▶ _DOCUMENT EXTRACT_:
You Want Me to Watch Listening to Kenny G!!?: An Interview with Penny Lane (Web Exclusive)
by Scott MacDonald


Penny Lane’s decision to make a feature documentary on the controversial instrumentalist, saxophonist Kenny G (Kenneth Gorelick), is of a piece with the series of documentaries she has made since she moved from doing experimental/avant-garde short films (many of them, including the short, lovely text-film autobiography, She Used to See Him Most Weekends [2007], available here) to producing more commercial work. The topics that Lane has addressed have typically provided twinges of politically correct concern: is this really something I should be devoting attention to; is it worthy of a serious feature documentary?  

In 2013, Lane and her then-partner Brian Frye released their feature, Our Nixon, an archival film using the home movies of H. R. Haldeman, John Ehrlichman, and Dwight Chapin as a lens through which to explore the Nixon presidency from the inside. Then came Nuts! (2016), Lane’s solo riff on con-artist Joseph R. Brinkley, who claimed he could cure impotence in men by implanting goat testicle material in their scrota. The Pain of Others (2018) was constructed entirely from the YouTube postings of four women who believe they have “Morgellon’s Disease” (a skin condition that creates sores that exude strange fibers)—postings that have attracted extensive online audiences, despite the lack of scientific evidence that Morgellon’s exists anywhere but in the posters’ imaginations. And in 2019 she released her most commercially successful feature, Hail Satan?, focusing on Lucien Greaves and The Satanic Temple. [See “That’s Her Real Name: An Interview with Penny Lane” by Scott MacDonald, in Cineaste, Vol. XLIV, No. 4, Fall 2019.]

Despite whatever resistance each of these subjects might have created in potential viewers, and the strangeness of the experiences these documentaries offer (including in some cases the suspicion, then recognition, that we’ve been conned by the films), the irony is that learning that Lane has devoted serious attention and apparently expects us to devote serious attention to Kenny G probably inspires more resistance and aggravation than any of her earlier work. Enough resistance and annoyance, indeed, to lure some of us into the film.

▶ _TASK OBJECTIVE_:
In the Penny Lane interview, whose home movies does Our Nixon use?

▶ _AVAILABLE DATA_:
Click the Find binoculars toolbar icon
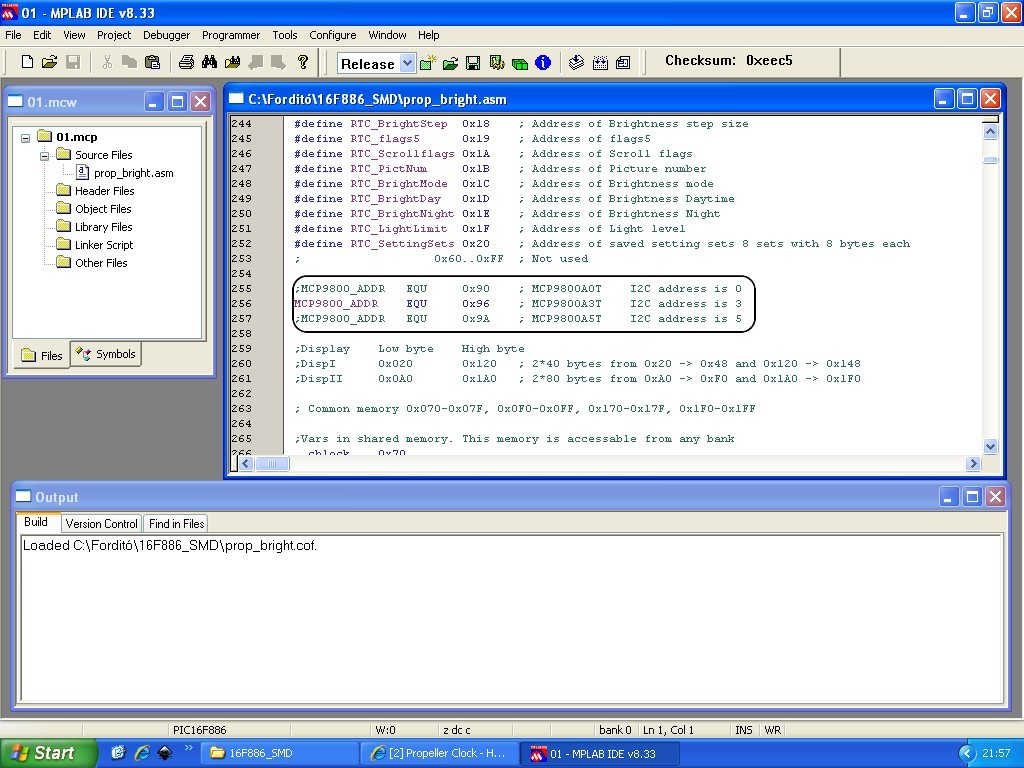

▶ _YOUR RESPONSE_:
Our Nixon uses the home movies of H. R. Haldeman, John Ehrlichman, and Dwight Chapin.